◆ DESCRIPTION OF THE TASK
Among the records, find the lines that hold the string "link" and return them.

GIVEN RECORDS: Begin

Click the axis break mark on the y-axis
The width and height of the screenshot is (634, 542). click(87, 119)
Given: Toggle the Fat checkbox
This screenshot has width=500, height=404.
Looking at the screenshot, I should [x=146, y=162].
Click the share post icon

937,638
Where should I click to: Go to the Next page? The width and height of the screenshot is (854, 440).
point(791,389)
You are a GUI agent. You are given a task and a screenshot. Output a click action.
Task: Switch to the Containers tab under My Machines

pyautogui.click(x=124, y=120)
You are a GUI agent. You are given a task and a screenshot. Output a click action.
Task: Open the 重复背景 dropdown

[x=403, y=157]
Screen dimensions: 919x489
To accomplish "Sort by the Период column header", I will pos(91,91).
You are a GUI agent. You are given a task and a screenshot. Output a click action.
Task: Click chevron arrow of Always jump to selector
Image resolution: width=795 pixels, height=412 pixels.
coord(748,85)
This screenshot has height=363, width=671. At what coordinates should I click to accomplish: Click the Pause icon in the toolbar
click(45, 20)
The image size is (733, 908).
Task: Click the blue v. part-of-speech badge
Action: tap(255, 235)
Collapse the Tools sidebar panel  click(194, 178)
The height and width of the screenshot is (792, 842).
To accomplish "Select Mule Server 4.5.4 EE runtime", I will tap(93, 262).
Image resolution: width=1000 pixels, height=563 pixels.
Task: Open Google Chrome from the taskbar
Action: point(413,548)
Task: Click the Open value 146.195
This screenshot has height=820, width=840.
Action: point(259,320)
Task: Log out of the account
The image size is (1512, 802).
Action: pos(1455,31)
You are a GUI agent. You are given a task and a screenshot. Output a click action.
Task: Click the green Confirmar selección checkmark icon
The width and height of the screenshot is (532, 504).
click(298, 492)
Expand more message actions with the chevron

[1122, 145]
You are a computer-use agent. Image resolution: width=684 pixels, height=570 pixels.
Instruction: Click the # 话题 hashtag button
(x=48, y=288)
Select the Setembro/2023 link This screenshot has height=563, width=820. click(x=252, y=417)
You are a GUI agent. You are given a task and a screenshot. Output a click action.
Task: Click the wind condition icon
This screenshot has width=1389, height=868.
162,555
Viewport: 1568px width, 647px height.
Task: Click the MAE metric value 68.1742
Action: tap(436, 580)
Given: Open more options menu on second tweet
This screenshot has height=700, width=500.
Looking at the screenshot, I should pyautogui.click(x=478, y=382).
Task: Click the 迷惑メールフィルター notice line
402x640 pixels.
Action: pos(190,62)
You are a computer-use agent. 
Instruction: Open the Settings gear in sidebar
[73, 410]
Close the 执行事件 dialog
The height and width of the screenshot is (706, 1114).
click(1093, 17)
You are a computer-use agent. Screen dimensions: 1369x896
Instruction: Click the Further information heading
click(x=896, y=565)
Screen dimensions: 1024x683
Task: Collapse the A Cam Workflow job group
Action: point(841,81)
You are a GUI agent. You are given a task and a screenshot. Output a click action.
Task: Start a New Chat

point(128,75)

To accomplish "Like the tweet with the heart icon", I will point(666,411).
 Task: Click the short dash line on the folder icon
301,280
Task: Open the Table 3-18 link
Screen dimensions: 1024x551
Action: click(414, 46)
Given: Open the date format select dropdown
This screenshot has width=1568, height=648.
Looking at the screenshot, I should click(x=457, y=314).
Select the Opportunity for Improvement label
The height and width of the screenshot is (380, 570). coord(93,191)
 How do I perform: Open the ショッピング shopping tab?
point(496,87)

GIVEN RECORDS: End

◆ TASK RESPONSE
Select the Setembro/2023 link This screenshot has height=563, width=820. click(x=252, y=417)
Task: Open the Table 3-18 link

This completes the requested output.